Source extract:
........
In our own Solar System, smaller and hotter planets were not able to hang on to the primordial envelope of gas that surrounded them in their formative years. But TOI-561 b’s host star is much older than our Sun and its atmosphere remains intact.

The presence of this atmosphere could help explain the planet’s unusually low density.

“It’s not what we call a super-puff—or ‘cotton candy’ planet—but it is less dense than you would expect if it had an Earth-like composition,” explained Carnegie Science astronomer Johanna Teske, the paper’s lead author.

In designing the observing program, the team considered that the planet’s low density could be explained by a relatively small iron core and a mantle made of rock that is less dense than the rocks that comprise Earth’s interior.

Teske notes that this could make sense: “TOI-561 b is distinct among ultra-short period planets in that it orbits a very old—twice as old as the Sun—iron-poor star in a region of the Milky Way known as the thick disk. It must have formed in a very different chemical environment from the planets in our own Solar System.”

This means that its composition could be representative of planets that formed when the universe was relatively young.

But an exotic interior composition can’t explain everything.

In deciding to study TOI-561 b, the research team also suspected that it might be surrounded by a thick atmosphere that makes it look larger and thus less dense.

To test the existence of TOI-561 b’s atmosphere, the astronomers used JWST’s Near-Infrared Spectrograph (NIRSpec) instrument to measure the planet’s dayside temperature based on its brightness in the near-infrared. The technique, which involves measuring the decrease in brightness of the star-planet system as the planet moves behind the star, is similar to that used to search for atmospheres in the TRAPPIST-1 system and on other rocky worlds.

If TOI-561 b were a bare rock with no atmosphere to carry heat around to the nightside, its dayside temperature should be approaching 4,900 degrees Fahrenheit (2,700 degrees Celsius). But the NIRSpec observations show that the planet’s dayside appears to be closer to 3,200 degrees Fahrenheit (1,800 degrees Celsius)—still extremely hot, but far cooler than expected.

To explain the results, the team considered a few different scenarios. The magma ocean could circulate some heat, but without an atmosphere, the nightside would probably be solid, limiting flow away from the dayside. A thin layer of rock vapor on the surface of the magma ocean is also possible, but on its own would likely have a much smaller cooling effect than observed.

“We really need a thick volatile-rich atmosphere to explain all the observations,” said co-author Anjali Piette, of University of Birmingham, United Kingdom—a former Carnegie Science Postdoctoral Fellow. “Strong winds would cool the dayside by transporting heat over to the nightside. Gases like water vapor would absorb some wavelengths of near-infrared light emitted by the surface before they make it all the way up through the atmosphere. (The planet would look colder because the telescope detects less light.) It’s also possible that there are bright silicate clouds that cool the atmosphere by reflecting starlight.”

While JWST’s observations provide compelling evidence for such an atmosphere, the question remains: How can a small planet exposed to such intense radiation hold on to any atmosphere at all, let alone one so substantial? Some gases must be escaping to space, but perhaps not as efficiently as expected.
........
Collected material:
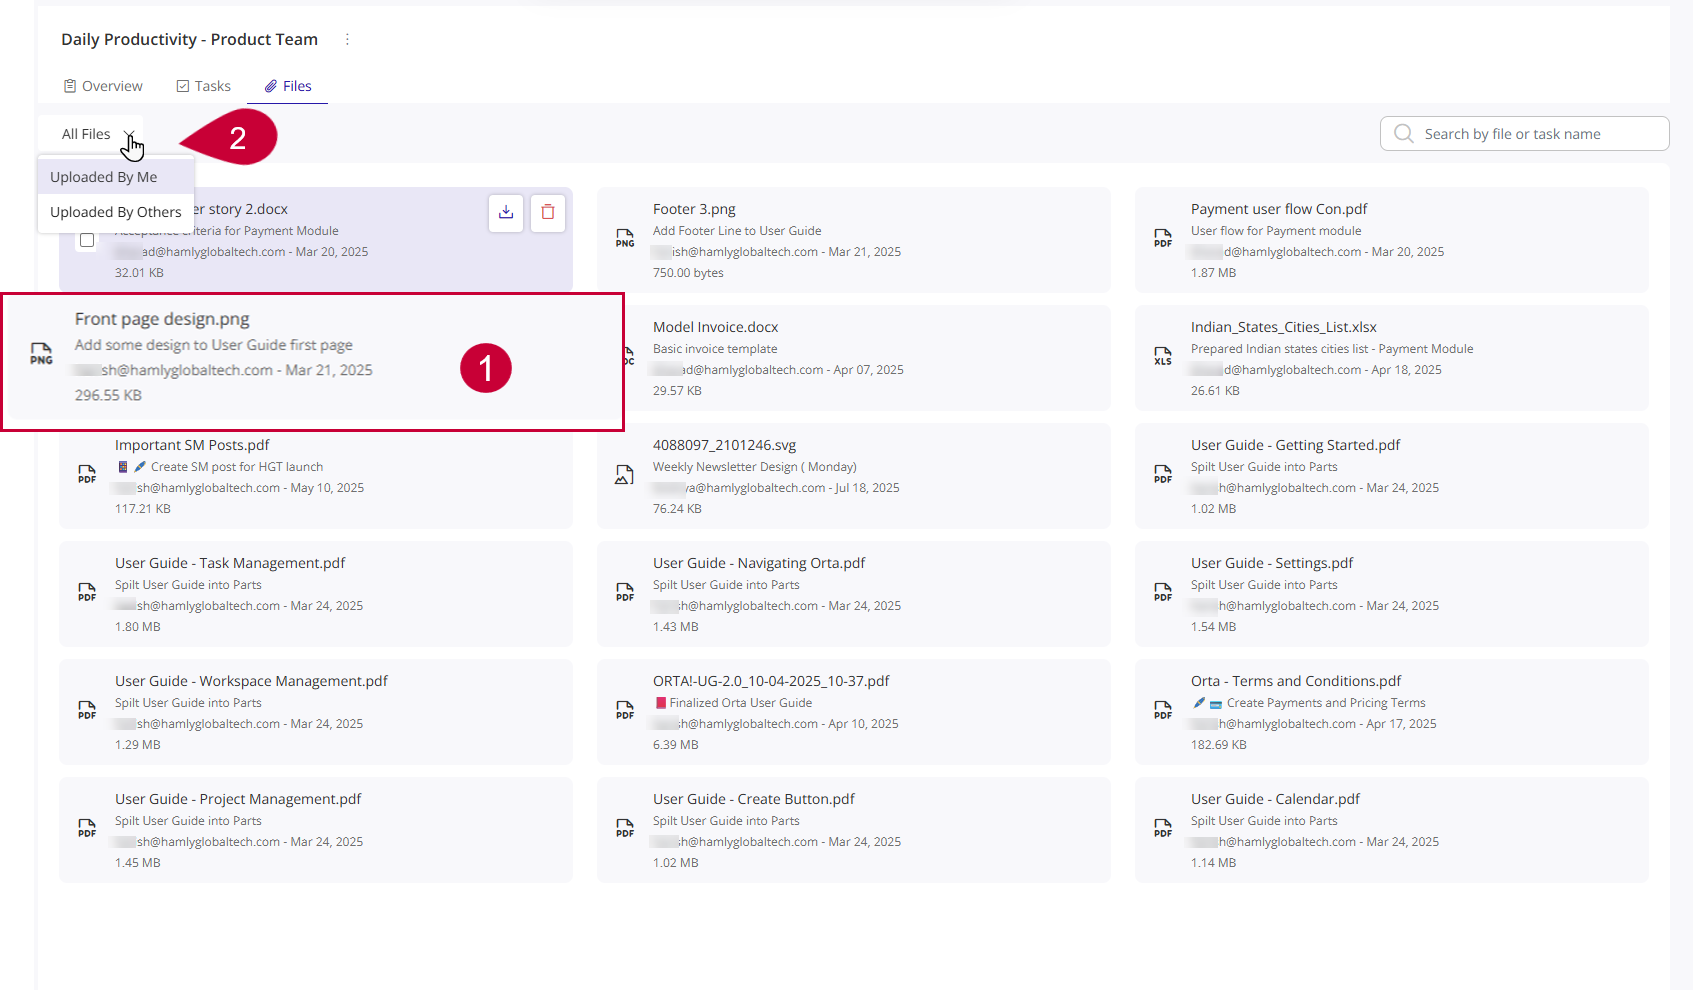Select the Files tab

click(288, 86)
........
Work instructions:
In the TOI-561 b article, roughly what dayside temperature do the NIRSpec observations show for the planet?

Result of the task:
Closer to 3,200 degrees Fahrenheit (1,800 degrees Celsius).